- [What is needed]: If a line in the data below contains "will", copy it.

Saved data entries
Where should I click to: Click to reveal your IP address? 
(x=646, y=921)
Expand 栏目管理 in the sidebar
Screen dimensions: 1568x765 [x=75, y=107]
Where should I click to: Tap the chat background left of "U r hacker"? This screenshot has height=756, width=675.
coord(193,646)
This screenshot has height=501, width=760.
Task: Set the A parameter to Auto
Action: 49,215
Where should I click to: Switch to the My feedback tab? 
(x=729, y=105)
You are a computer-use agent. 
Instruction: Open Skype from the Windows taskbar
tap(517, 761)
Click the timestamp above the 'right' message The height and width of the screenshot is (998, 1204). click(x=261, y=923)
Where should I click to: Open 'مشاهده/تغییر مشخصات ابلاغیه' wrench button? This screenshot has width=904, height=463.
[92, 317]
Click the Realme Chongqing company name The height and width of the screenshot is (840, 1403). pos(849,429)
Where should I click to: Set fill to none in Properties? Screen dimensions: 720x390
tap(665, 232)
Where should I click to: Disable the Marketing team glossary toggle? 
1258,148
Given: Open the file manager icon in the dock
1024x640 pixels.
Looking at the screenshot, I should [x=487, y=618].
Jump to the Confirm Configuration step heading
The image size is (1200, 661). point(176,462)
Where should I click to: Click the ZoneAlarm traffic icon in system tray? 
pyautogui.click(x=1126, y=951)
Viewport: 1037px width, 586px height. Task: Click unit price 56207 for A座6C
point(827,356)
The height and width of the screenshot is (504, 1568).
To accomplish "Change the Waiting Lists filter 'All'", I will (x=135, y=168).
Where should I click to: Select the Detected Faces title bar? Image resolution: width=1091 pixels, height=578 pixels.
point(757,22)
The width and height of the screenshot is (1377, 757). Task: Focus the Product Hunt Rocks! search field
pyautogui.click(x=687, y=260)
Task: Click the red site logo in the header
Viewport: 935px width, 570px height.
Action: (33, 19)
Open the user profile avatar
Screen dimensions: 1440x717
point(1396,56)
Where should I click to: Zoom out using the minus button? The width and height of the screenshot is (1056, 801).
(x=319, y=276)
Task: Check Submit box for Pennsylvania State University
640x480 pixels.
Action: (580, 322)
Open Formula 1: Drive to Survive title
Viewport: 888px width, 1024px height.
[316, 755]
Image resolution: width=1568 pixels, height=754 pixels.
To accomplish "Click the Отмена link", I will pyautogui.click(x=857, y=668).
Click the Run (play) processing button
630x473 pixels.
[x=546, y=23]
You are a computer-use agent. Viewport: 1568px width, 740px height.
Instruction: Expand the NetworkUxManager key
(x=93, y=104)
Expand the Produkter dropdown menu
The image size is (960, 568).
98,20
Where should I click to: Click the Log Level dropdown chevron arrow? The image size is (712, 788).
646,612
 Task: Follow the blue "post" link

- [Answer for the task]:
To accomplish "Change the Waiting Lists filter 'All'", I will (x=135, y=168).
To accomplish "Click the Отмена link", I will pyautogui.click(x=857, y=668).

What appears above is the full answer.